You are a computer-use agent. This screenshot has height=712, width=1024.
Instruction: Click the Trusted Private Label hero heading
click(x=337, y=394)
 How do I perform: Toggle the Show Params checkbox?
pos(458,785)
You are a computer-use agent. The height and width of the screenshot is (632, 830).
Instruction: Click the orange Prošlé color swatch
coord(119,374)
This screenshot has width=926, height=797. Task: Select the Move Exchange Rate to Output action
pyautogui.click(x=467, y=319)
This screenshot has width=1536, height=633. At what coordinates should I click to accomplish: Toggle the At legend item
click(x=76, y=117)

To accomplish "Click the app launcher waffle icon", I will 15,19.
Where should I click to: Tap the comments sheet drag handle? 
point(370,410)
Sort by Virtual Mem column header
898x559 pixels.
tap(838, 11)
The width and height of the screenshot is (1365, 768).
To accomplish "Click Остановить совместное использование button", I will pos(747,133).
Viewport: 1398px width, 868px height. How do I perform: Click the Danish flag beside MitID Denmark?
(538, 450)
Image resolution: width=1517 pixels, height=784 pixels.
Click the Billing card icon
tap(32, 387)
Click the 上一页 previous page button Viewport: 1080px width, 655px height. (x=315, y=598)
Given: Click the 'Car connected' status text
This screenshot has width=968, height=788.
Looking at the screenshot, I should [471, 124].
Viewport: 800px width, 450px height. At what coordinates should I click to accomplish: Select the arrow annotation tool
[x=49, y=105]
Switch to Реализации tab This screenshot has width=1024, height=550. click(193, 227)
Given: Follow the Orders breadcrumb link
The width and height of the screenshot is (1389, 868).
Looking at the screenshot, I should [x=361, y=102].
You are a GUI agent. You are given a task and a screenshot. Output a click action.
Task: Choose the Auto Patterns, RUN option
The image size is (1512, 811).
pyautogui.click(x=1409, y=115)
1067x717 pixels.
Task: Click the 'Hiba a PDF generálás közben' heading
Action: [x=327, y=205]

= = = =

* Task instructions:
Which of the lines above include the word "computer"? Copy each of them.

* Task response:
You are a computer-use agent. This screenshot has height=712, width=1024.
You are a computer-use agent. The height and width of the screenshot is (632, 830).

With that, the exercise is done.